Though he generally recommends buying organic foods, Dr. Katz says eating a nutritious diet is the most important thing to remember.

"If you can afford to buy organic foods, it is a lovely thing to do," he says. "But if you can't, what I tell my patients is, ‘Don't make perfect the enemy of good.' Get the best nutrition your buck can afford."

Be a Nutrition Detective
Personally, Dr. Katz believes navigating the product ingredient lists and nutrition facts panels is too much work for the average consumer. In fact, he's been working on developing a set of symbols that will reflect the overall nutritional value of foods.

"My hope is that this will come soon to a supermarket near you, and you won't have to do the heavy lifting yourself," Dr. Katz says.

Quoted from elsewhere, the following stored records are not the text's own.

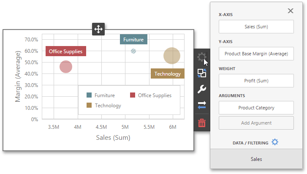This screenshot has height=174, width=307.
Task: Toggle Technology series in the legend
Action: (x=104, y=106)
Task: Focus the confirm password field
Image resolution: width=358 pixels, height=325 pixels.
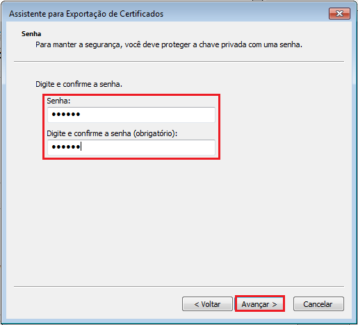Action: [131, 147]
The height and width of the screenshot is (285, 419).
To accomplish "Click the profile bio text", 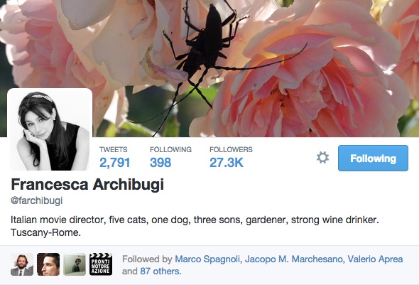I will 195,226.
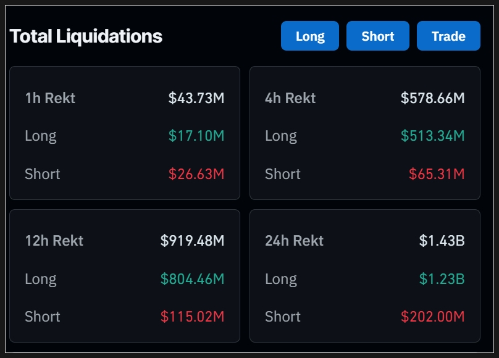The width and height of the screenshot is (499, 358).
Task: Click the 24h Rekt label
Action: 294,241
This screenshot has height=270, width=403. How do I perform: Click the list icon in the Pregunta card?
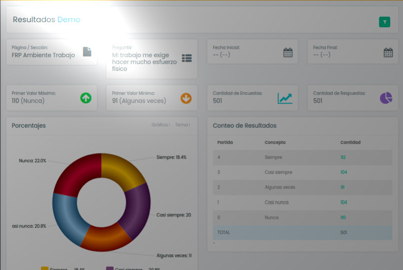(x=187, y=58)
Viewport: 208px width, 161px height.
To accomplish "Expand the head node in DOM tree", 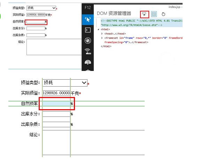I will pyautogui.click(x=102, y=34).
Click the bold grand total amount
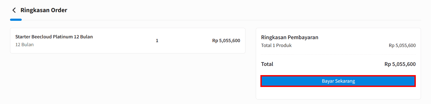The height and width of the screenshot is (104, 431). (400, 64)
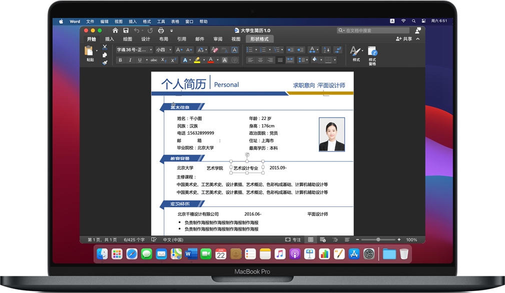
Task: Click the Clear Formatting eraser icon
Action: click(215, 50)
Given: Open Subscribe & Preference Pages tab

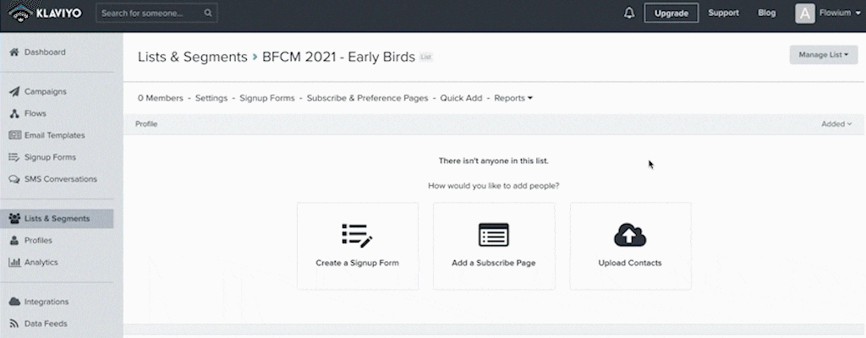Looking at the screenshot, I should point(367,98).
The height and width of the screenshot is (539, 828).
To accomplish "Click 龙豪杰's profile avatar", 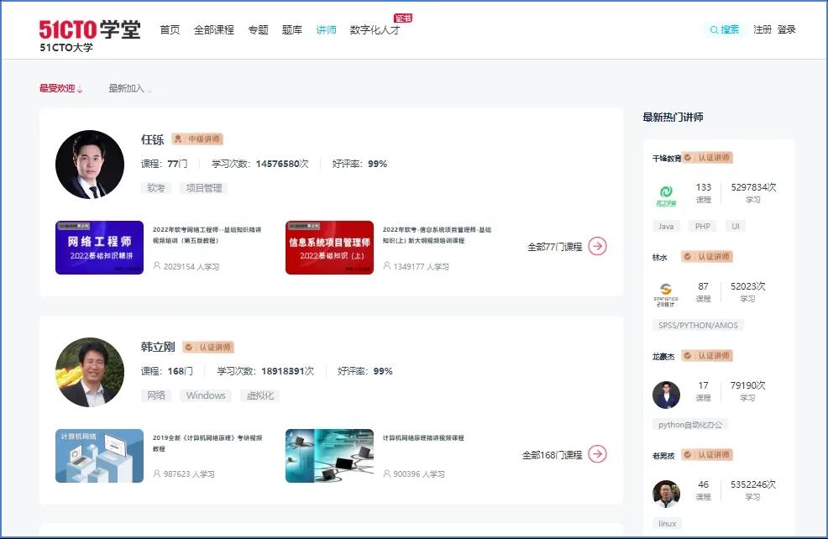I will [666, 394].
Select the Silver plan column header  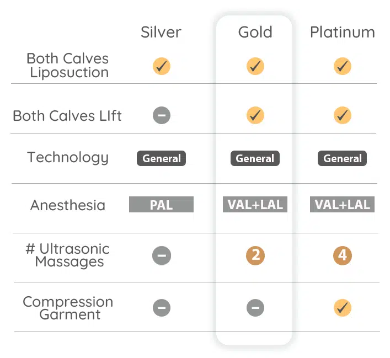(x=161, y=32)
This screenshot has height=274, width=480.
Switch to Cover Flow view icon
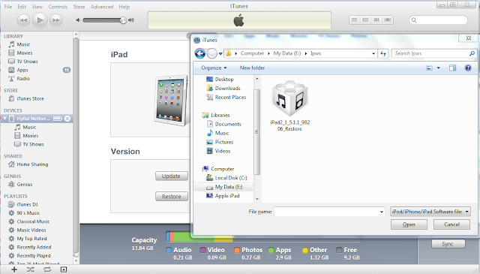pyautogui.click(x=388, y=20)
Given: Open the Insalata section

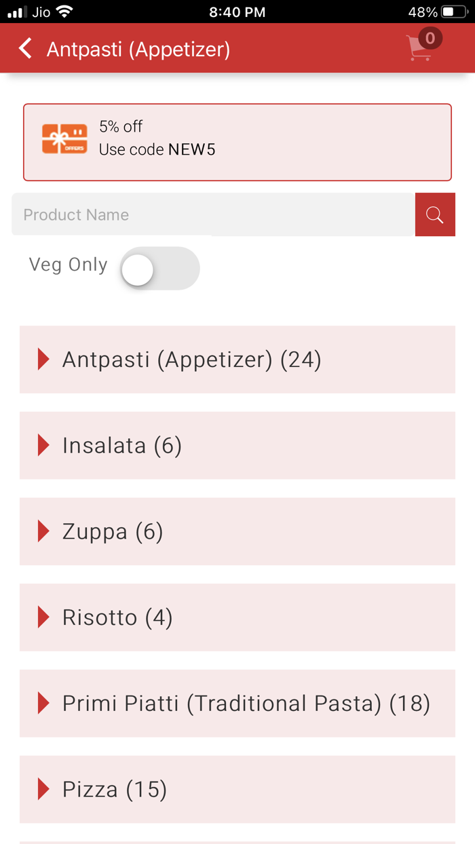Looking at the screenshot, I should [x=237, y=446].

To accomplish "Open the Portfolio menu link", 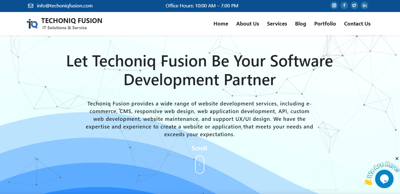I will 325,24.
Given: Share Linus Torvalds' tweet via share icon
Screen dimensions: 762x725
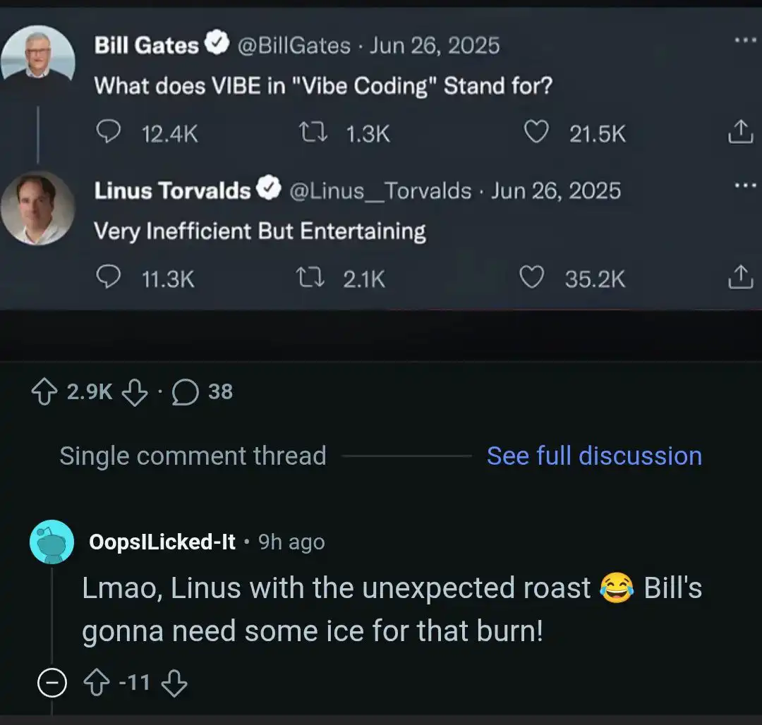Looking at the screenshot, I should (x=739, y=277).
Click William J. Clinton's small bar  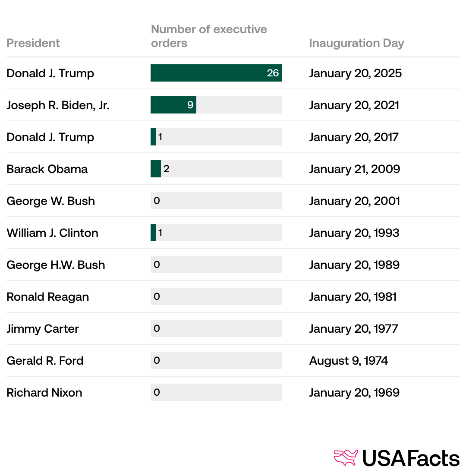coord(153,233)
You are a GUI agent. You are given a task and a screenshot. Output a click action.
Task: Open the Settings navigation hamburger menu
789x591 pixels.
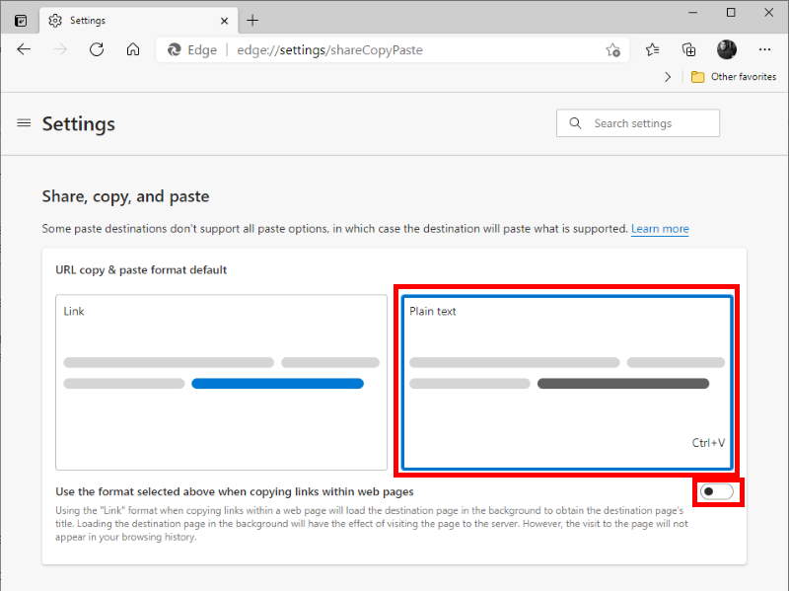tap(24, 123)
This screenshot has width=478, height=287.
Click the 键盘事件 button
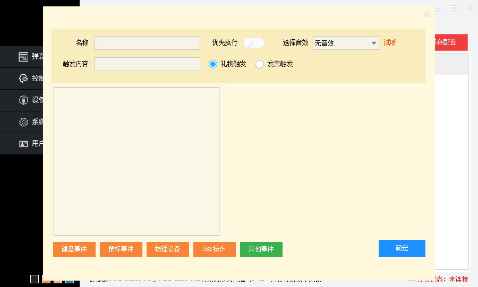coord(74,249)
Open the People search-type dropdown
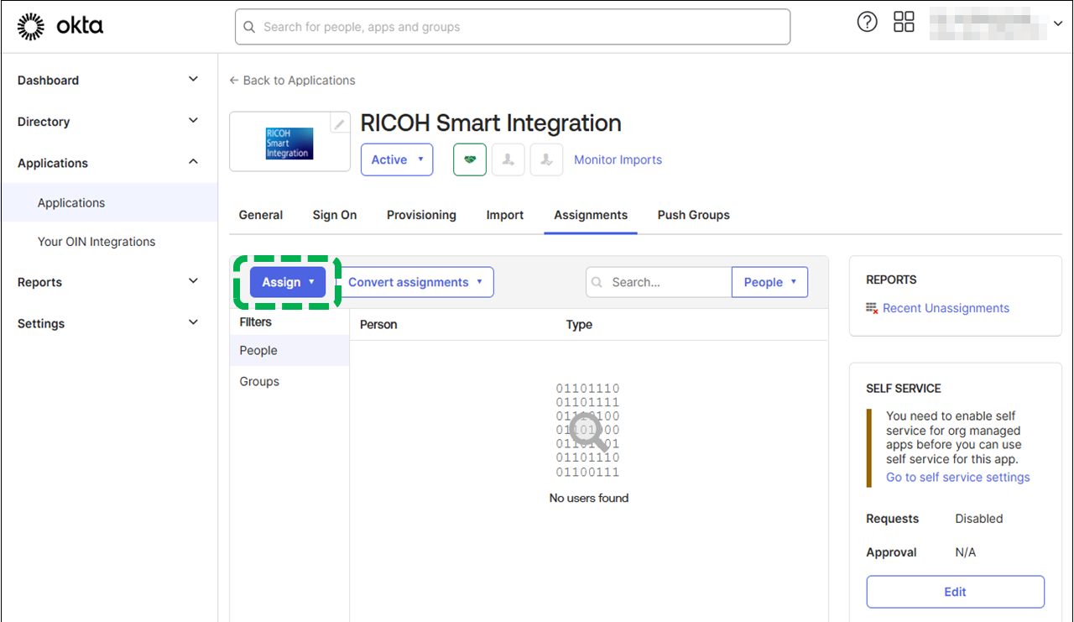Viewport: 1074px width, 622px height. tap(769, 282)
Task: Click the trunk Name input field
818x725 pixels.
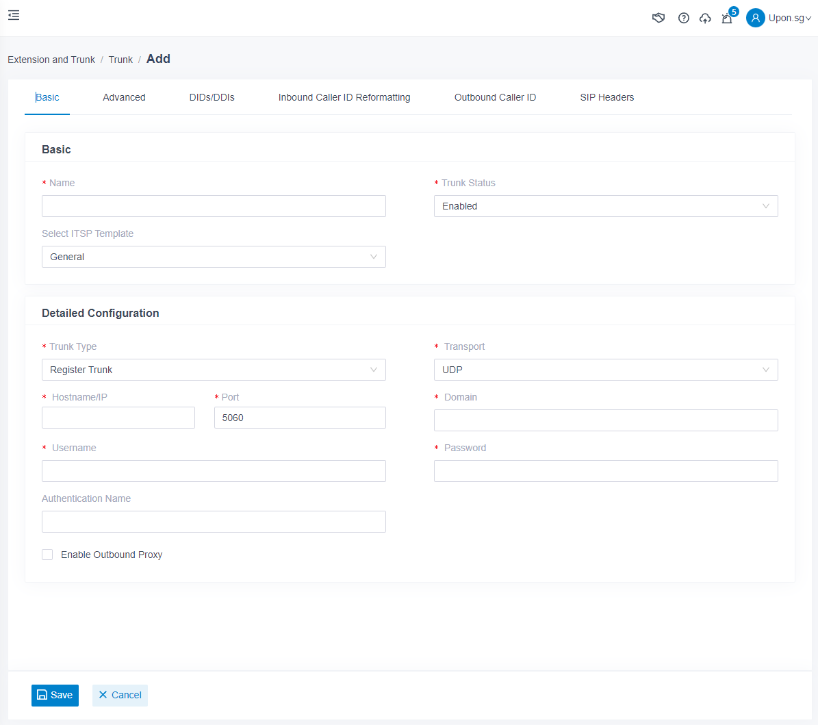Action: tap(214, 206)

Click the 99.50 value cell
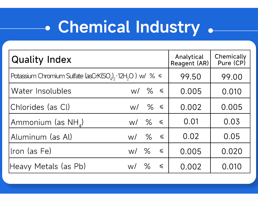point(191,77)
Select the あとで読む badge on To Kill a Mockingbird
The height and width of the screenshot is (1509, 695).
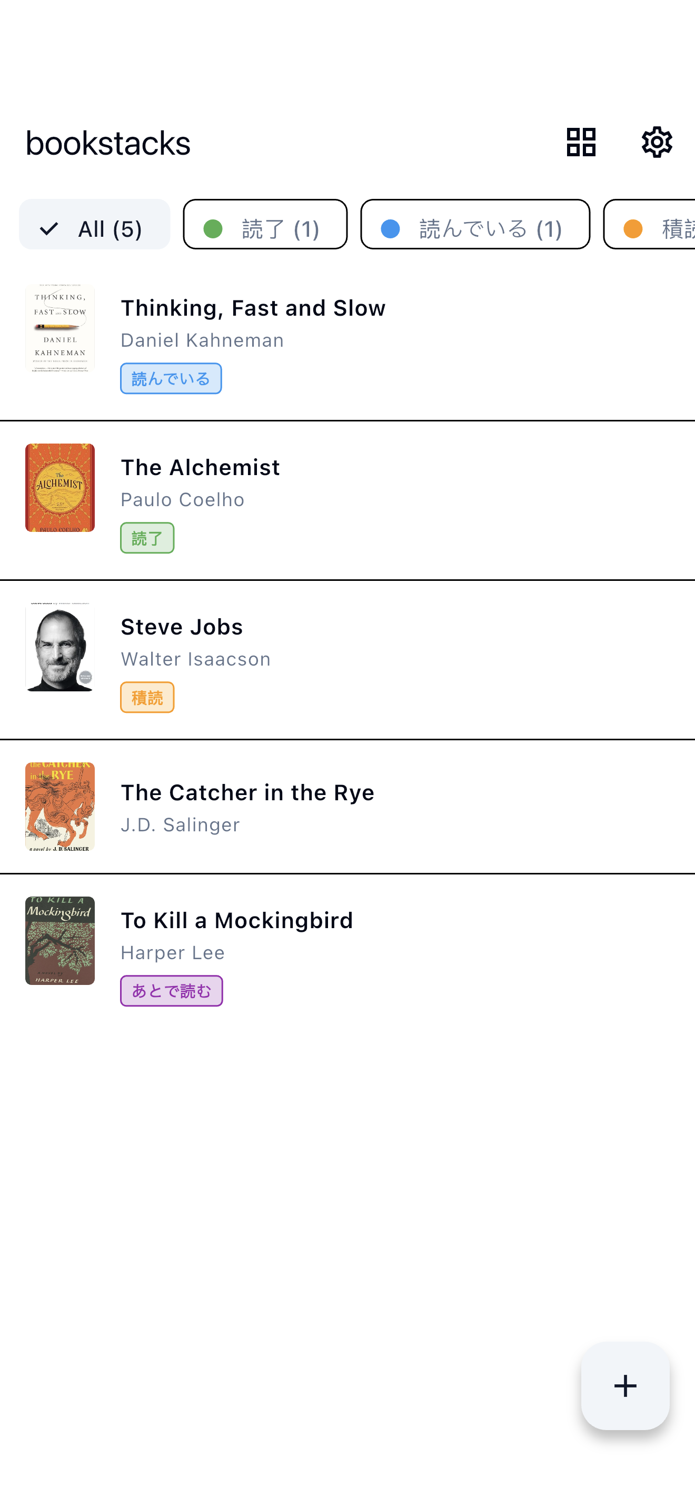tap(171, 990)
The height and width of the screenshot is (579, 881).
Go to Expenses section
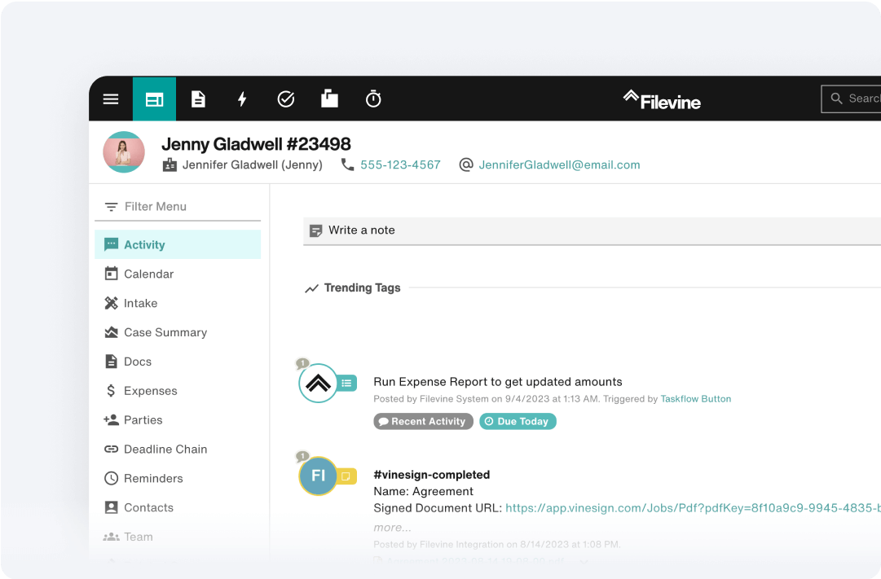coord(150,391)
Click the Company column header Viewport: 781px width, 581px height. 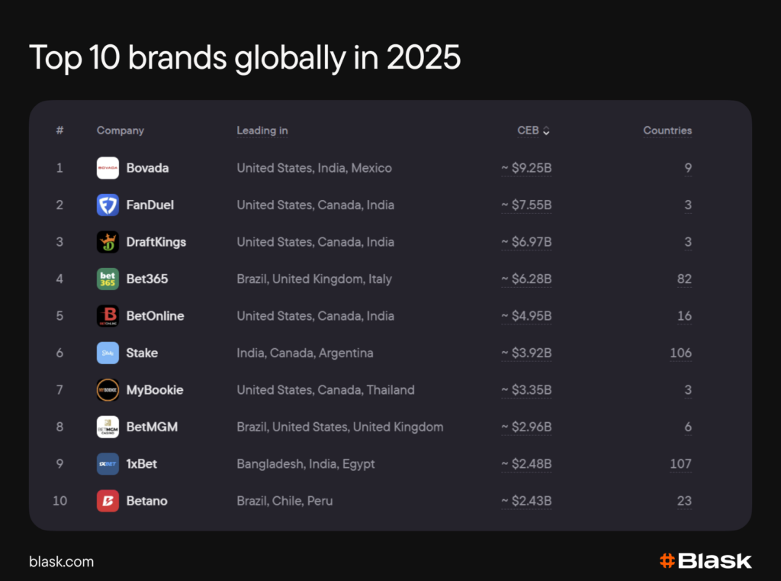pyautogui.click(x=120, y=131)
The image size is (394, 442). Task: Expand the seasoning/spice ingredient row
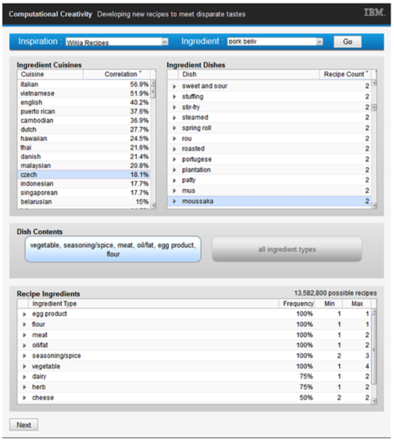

In the meantime, he has implemented an educational program in elementary schools around the country called "Nutrition Detectives." This innovative approach narrows everything you need to know in order to find healthy products down to five basic clues.

"Since the average 8-year-old can remember these, I think just about anybody can put them to good use," Dr. Katz says.

Now, in this eDiets exclusive, Dr. Katz shares his 5 tips for deciphering food labels.

1. Never Trust the Front of the Package. No matter how enticing the claims on the front of that bag, box, bottle or can may seem, you need to spin that package around in order to get to the truth. "Always look at the ingredient list and the nutrition facts," Dr. Katz advises. "That's the only place on a food package where you are guaranteed to get the truth… and nothing but the truth."

2. Pay Attention to the First Ingredient. Remember the ingredients are listed in order of abundance. Therefore, Dr. Katz advises consumers to pay careful attention to the first item on an ingredient list. "In a breakfast cereal, if the first ingredient is sugar, you have to ask yourself whether this is really a cereal product. I think if the first ingredient is sugar, it is a sugar product. That means it is more like a dessert."

3. Beware of Common Public Enemies. There are certain ingredients people should be certain to avoid at all cost. Dr. Katz says public enemies number one and two are partially hydrogenated oil and high fructose corn syrup. Other ingredients to look out for are artificial ingredients of any kind, especially those with long, chemical names. "You have to find them in a crowded ingredient list, and that's kind of like looking for Waldo in the ‘Where's Waldo' game," he says. "It is looking for a familiar face in a big crowd. But, in this case, when you find partially hydrogenated oil in a crowded ingredient list, step away from the box and nobody will get hurt."

4. Look for a Short Ingredient List. According to Dr. Katz, this fourth clue is the most important one. "If someone were to ask me for just one tip about reading labels, I would tell them to look for a short ingredient list," Dr. Katz says. "In almost any food category, the shorter the ingredient list, the more wholesome the product." After all, he says, the foods that have the shortest ingredient lists of all are perfectly natural foods. For instance, the ingredient list in a banana is "banana"… and that's it!

5. Look for Whole Grains and Fiber. The fifth and final clue pertains only to grain products, such as breads, cereals, granola bars, chips and crackers. This one is really two clues in one. First of all, Dr. Katz suggests looking for the word "whole" in the ingredient list. "If something says wheat bread, that doesn't mean it is whole-wheat bread," he says. The next indicator of whether or not a product is a good source of whole grains is the amount of fiber it contains. "Fiber is your friend," Dr. Katz advises. "Look for 2 grams or more for every 100 calories to know that you are getting a decent whole grain."

Those are Dr. Katz's tips for kids and adults alike to help make better choices when stocking the pantry, refrigerator or freezer. Once you start making better choices, he says the additive effect on the quality of your overall diet can be absolutely huge. And yet, you won't have to make any major sacrifices.

"You are not giving up chips; you're just finding better ones," Dr. Katz says. "You're not giving up cookies; you're just picking better ones. So it is an important principle that ties back in with the philosophy I started with. Basically, you want to get to health by pursuing pleasure, and get pleasure in the pursuit of health."